3/30/2004

Michael Sharer on "Medicare's Hidden Bonanza": For conservative leaders, the best part of the Medicare bill President Bush signed in December had absolutely nothing to do with Medicare. Rather, the provision that House Speaker Dennis Hastert calls "the most important piece in the bill" and former Speaker Newt Gingrich considers "the single most important change in health care policy in 60 years" is a little-noticed tax rebate set to cost the Treasury $6.4 billion over the next decade.

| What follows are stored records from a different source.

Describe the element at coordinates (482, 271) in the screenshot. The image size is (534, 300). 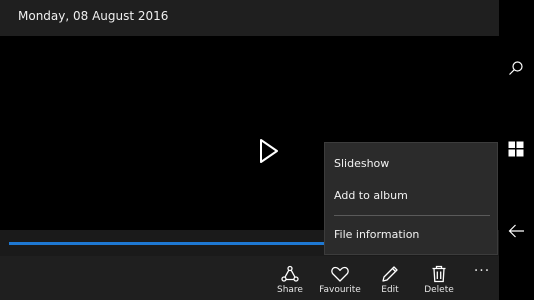
I see `more-options-button: ···` at that location.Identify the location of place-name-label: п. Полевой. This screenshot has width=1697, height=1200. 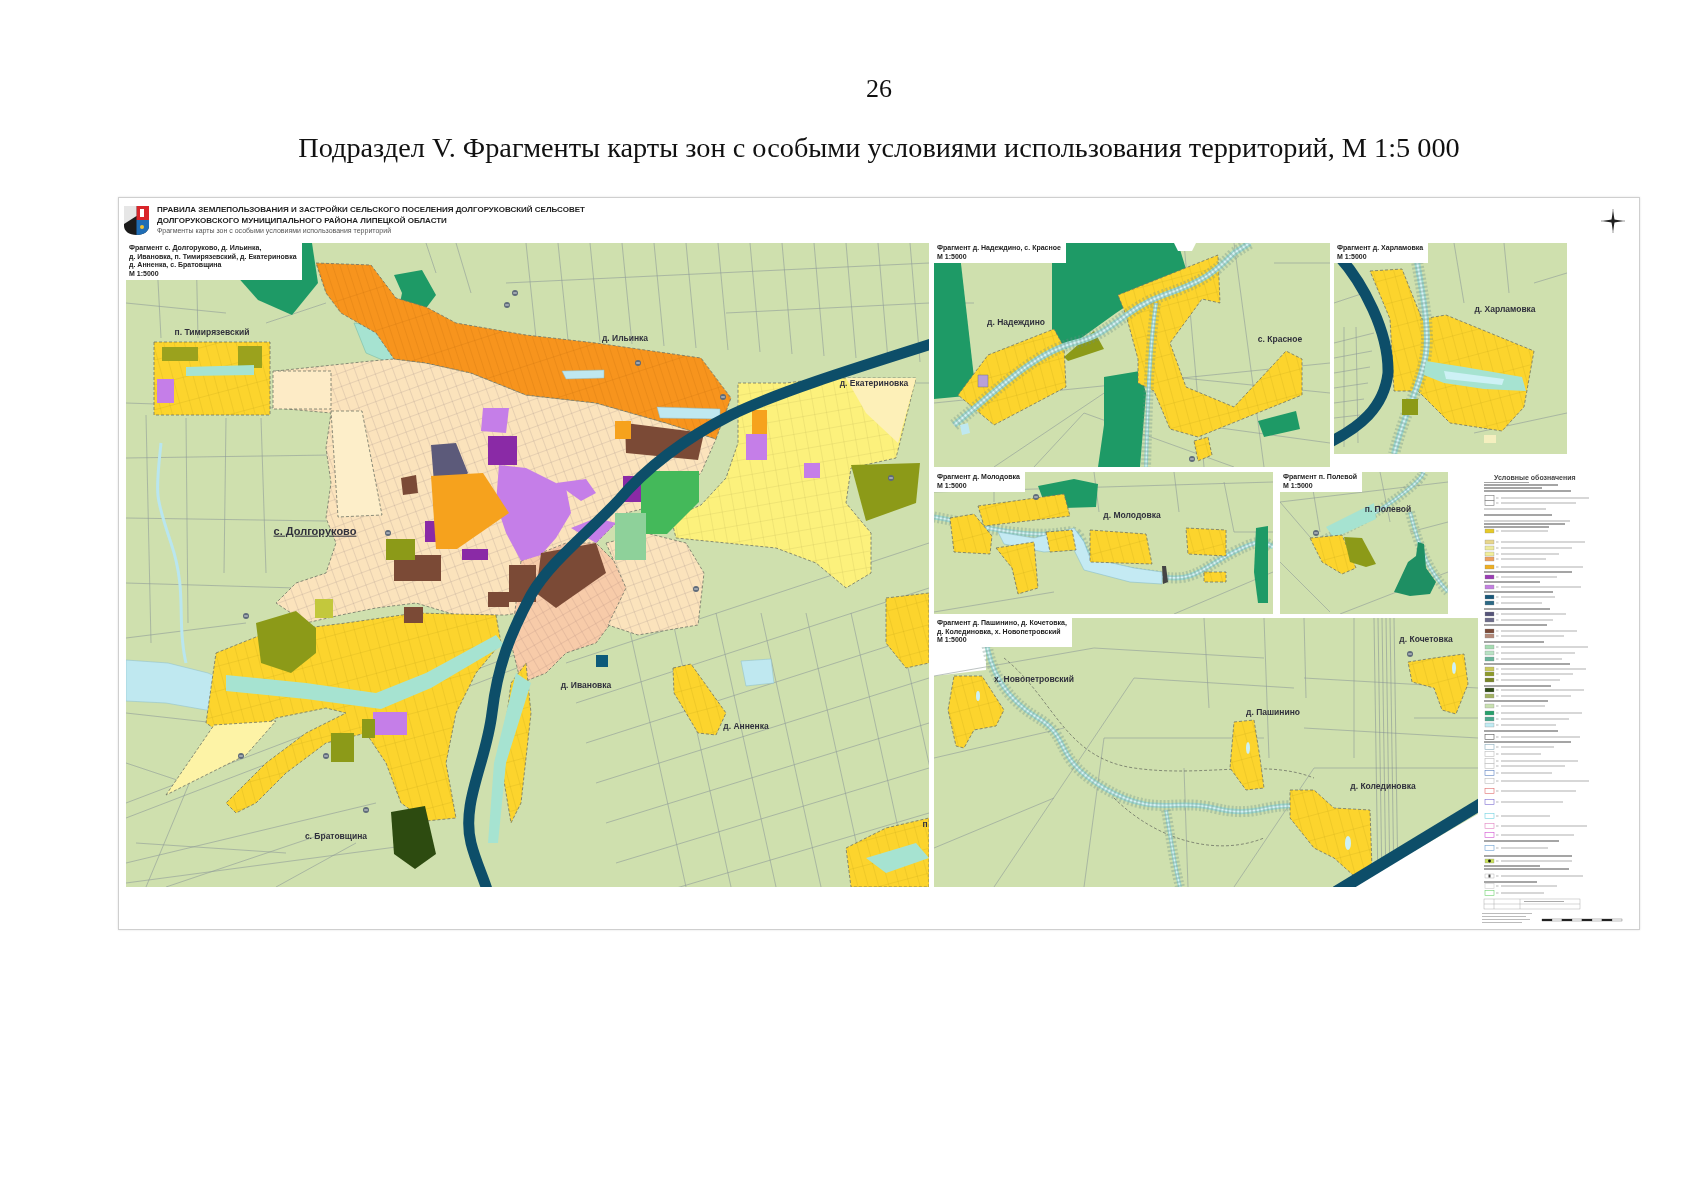
(1388, 510).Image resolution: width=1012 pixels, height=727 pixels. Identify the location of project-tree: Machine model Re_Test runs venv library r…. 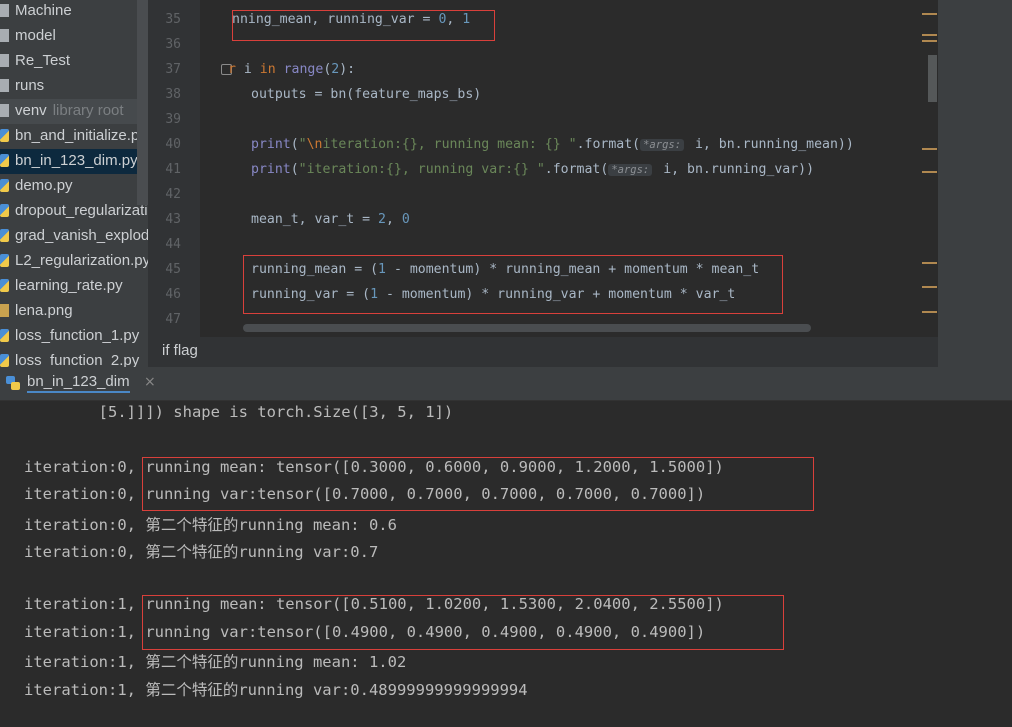
(74, 185).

The measure allows Americans to open tax-free "health savings accounts," which can be used to pay medical bills—in effect removing their owners from the shared risk that has been the core of the health-insurance system since World War II. Conservatives claim health savings accounts will encourage people to more closely monitor their health care spending and bring down medical costs. Critics call the accounts a tax shelter that will benefit the wealthy and draw young, healthy workers out of health care plans, potentially doubling the cost of insurance for everyone else. But no matter who is right about the long-term impact, there is little doubt about the biggest short-term winner. He is J. Patrick Rooney, a major Republican campaign donor from Indiana who has done more than anyone else to make health savings accounts a reality. Rooney is the chairman emeritus of the Indianapolis-based Golden Rule Insurance Co., which has been selling health savings accounts through a now-expired pilot program that Rooney helped convince Congress to approve in 1996. Just days before the new Medicare bill passed, UnitedHealth Group, the largest insurer in America, paid $500 million in cash for Rooney's family-owned company—a move that analysts said was directly tied to the Medicare bill's provisions broadening the market for health savings accounts.